Enforcing Conventions

In my last post I demonstrated adding AOP to cut down on cross cutting code, and at the end mentioned that it would be nice to enforce a convention throughout the system, the example being each public method in the task layer being decorated with a certain attribute.

I was unsure about how to do this until recently seeing a post by Ayende http://www.ayende.com/Blog/archive/2008/05/05/Actively-enforce-your-conventions.aspx in it he references an article by Glenn Block whereby both of them came up with a unit test called PrismShouldNotReferenceUnity in the test they use reflection to check that there are indeed no references from the Prism assembly to the Unity assembly.

This is a great idea!
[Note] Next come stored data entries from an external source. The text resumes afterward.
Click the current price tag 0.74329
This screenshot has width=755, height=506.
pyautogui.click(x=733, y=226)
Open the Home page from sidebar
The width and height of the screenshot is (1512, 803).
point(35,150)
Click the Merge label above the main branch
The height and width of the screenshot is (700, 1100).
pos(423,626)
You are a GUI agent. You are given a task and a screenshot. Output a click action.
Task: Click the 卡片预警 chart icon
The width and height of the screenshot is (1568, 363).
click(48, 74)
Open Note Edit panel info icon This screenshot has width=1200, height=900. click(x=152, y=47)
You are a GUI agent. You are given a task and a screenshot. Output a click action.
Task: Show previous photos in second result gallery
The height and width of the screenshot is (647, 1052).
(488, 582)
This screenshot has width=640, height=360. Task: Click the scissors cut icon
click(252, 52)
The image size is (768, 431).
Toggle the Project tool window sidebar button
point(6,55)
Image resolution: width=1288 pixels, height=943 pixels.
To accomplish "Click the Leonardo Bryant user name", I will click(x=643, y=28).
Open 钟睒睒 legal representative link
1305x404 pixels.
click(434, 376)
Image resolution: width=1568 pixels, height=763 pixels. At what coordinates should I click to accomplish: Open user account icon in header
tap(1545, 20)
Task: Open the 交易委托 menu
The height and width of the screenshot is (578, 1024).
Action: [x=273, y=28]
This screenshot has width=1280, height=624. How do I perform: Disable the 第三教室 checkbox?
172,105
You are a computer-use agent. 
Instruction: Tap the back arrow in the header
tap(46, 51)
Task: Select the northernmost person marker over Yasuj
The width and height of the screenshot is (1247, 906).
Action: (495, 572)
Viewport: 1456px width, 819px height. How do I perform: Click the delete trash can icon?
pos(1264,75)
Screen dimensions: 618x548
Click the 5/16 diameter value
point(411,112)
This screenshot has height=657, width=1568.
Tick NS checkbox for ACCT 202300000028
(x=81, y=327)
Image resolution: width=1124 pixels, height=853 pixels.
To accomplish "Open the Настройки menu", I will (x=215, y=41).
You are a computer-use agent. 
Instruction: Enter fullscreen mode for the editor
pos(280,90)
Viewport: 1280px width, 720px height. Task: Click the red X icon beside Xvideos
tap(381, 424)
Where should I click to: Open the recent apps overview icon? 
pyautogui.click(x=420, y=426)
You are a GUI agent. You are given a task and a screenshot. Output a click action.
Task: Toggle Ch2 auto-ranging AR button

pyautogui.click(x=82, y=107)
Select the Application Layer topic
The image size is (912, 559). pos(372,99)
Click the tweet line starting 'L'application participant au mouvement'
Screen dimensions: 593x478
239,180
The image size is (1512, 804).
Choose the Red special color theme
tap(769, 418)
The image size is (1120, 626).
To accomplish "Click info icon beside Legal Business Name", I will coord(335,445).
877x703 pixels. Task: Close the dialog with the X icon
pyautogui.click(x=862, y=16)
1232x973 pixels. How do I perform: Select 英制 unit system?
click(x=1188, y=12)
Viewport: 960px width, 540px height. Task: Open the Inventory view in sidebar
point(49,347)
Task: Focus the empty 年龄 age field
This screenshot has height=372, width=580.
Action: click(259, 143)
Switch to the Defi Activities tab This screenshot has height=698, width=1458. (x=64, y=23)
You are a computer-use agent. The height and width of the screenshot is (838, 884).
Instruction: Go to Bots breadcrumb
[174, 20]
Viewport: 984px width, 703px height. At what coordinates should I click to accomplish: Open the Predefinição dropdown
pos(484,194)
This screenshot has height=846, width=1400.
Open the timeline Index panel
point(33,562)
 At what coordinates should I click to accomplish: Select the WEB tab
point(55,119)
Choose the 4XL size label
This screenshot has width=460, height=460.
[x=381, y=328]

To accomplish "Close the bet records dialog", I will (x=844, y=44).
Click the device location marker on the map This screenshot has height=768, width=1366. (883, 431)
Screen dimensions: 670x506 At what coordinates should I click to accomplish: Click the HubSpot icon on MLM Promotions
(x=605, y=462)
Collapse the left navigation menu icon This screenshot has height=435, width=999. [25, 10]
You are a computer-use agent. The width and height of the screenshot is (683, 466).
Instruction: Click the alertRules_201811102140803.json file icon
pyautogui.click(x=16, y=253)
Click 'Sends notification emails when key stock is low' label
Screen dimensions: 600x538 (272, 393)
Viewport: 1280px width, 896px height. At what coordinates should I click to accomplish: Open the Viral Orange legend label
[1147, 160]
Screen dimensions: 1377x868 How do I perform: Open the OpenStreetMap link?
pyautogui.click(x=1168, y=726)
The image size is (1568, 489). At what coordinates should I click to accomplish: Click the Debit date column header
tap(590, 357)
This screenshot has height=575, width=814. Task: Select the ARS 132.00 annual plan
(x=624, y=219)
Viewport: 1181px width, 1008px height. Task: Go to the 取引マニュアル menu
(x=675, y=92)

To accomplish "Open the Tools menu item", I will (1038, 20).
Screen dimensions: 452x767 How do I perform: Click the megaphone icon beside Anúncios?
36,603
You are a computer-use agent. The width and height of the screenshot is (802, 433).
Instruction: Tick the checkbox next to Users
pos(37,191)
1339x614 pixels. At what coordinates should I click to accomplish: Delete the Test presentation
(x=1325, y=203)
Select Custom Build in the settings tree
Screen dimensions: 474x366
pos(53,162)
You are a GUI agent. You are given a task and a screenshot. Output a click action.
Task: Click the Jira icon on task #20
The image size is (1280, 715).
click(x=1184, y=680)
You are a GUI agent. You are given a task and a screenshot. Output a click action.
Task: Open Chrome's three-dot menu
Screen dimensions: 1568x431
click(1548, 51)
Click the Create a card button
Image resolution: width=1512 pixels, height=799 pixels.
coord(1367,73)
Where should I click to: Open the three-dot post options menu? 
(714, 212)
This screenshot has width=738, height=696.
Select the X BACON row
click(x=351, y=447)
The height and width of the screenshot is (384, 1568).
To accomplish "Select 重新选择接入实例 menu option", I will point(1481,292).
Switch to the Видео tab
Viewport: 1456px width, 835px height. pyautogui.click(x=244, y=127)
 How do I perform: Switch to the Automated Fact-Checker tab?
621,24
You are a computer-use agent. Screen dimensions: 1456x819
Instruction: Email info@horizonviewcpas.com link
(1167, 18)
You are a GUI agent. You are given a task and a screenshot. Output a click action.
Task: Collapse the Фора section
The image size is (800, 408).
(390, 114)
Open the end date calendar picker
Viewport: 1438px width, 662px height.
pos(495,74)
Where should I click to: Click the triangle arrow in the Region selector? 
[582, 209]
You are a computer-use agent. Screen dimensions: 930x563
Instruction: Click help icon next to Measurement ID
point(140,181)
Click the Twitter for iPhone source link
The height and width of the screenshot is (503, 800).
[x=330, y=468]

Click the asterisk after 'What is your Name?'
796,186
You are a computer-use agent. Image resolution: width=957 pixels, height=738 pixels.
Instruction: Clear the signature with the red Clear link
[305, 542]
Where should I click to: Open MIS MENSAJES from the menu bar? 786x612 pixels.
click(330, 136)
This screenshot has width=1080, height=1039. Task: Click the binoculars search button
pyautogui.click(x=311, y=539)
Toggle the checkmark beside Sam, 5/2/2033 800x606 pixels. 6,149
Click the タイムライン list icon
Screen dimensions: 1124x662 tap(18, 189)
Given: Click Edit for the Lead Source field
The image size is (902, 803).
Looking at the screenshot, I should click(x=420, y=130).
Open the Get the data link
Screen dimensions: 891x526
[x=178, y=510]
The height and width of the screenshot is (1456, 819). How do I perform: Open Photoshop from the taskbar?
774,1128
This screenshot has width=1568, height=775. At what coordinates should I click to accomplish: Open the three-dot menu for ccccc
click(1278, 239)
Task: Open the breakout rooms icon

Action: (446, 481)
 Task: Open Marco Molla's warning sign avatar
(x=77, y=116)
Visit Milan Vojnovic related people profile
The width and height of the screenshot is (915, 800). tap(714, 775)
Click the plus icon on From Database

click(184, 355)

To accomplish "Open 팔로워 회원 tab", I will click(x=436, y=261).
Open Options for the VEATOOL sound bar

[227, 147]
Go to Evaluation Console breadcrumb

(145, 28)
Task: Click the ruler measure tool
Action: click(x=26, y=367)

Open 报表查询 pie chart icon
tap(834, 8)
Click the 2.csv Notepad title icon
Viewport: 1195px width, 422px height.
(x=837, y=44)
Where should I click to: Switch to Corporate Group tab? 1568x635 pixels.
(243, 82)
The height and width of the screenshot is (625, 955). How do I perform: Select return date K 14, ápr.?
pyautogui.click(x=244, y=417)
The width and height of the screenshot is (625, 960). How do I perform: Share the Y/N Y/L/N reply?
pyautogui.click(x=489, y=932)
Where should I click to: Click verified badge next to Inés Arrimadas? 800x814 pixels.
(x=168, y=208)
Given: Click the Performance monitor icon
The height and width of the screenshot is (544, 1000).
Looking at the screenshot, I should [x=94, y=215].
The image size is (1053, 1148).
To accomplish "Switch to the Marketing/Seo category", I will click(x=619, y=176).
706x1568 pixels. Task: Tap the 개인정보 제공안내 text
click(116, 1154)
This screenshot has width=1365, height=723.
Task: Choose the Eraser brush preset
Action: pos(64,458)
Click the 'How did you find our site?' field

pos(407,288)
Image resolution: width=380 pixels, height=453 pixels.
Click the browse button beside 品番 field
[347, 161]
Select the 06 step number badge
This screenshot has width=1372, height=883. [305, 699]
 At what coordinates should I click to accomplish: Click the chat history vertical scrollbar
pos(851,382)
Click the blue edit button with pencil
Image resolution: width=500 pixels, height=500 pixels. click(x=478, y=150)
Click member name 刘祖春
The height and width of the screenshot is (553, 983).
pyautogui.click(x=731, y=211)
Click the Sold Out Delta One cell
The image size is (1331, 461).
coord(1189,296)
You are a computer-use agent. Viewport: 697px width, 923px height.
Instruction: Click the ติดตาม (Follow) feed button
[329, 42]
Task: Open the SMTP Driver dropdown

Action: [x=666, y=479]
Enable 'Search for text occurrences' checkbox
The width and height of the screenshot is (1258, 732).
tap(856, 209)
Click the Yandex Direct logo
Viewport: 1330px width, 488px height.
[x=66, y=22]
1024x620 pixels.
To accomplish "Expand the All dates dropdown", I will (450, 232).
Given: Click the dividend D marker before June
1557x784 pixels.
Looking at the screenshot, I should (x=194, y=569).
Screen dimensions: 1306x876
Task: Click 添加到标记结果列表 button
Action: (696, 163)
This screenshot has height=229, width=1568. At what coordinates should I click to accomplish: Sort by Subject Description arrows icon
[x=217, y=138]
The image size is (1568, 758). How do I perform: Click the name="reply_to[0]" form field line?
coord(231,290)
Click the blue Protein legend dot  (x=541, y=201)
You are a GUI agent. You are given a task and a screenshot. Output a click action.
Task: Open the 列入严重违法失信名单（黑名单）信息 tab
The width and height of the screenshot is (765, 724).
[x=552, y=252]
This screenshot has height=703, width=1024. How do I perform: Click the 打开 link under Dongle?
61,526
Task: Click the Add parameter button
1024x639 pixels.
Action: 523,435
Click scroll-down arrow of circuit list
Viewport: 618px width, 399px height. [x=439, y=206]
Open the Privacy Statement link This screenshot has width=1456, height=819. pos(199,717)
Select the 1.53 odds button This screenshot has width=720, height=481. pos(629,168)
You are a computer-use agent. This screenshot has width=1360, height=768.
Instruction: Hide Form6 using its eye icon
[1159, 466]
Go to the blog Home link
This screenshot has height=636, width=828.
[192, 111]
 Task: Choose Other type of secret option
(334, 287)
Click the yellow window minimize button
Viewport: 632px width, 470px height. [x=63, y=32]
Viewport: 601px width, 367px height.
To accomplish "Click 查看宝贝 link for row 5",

You now have a repeatable test that can be run to make sure the conventions for your system are met, so armed with this technique I created the following test:

[Test]
public void task_class_methods_should_be_marked_with_wrap_exception_attributes()
{
    try
    {
        Assembly asm = Assembly.LoadFrom( "MCromwell.StaffIntranet.Task.dll" );
        var wrapExceptionType = asm.GetType( "MCromwell.StaffIntranet.Task.Infrastructure.WrapExceptionWithAttribute" );
        Assert.IsNotNull(wrapExceptionType);

        foreach (Type current in asm.GetTypes())
        {
            if (current.FullName.StartsWith( "MCromwell.StaffIntranet.Task.Tasks." ) && (!current.IsInterface) && (!current.IsAbstract))
            {
                foreach (var method in current.GetMethods())
                {
                    if ((method.IsPublic) && (method.DeclaringType.Name != "Object"))
                    {
                        if (method.GetCustomAttributes(wrapExceptionType, false).Length <= 0)
                            Assert.Fail("no wrap exception attribute found on type '{0}', method '{1}'", current.FullName,method.Name);
                    }
                }
             }
        }
    }
    catch (ReflectionTypeLoadException rex)
    {
        foreach (var current in rex.LoaderExceptions)
            Console.WriteLine(current.ToString());
        throw;
    }
    catch (Exception ex)
    {
        Console.Error.Write(ex.Message);
        throw;
    }
}

In here you can see by leveraging reflection I can browse all the public methods for my task layer classes and make sure they do indeed have a WrapExceptionWithAttribute the other cool thing is that by doing it this way I can freely add new classes and they will need to comply with the conventions set out or the testing will fail, cool eh!

One thing to point out is that if you start increasing the number of conventions and want a better way to control and report on, you probably want to look into something like FXCop or NDepend’s CQL.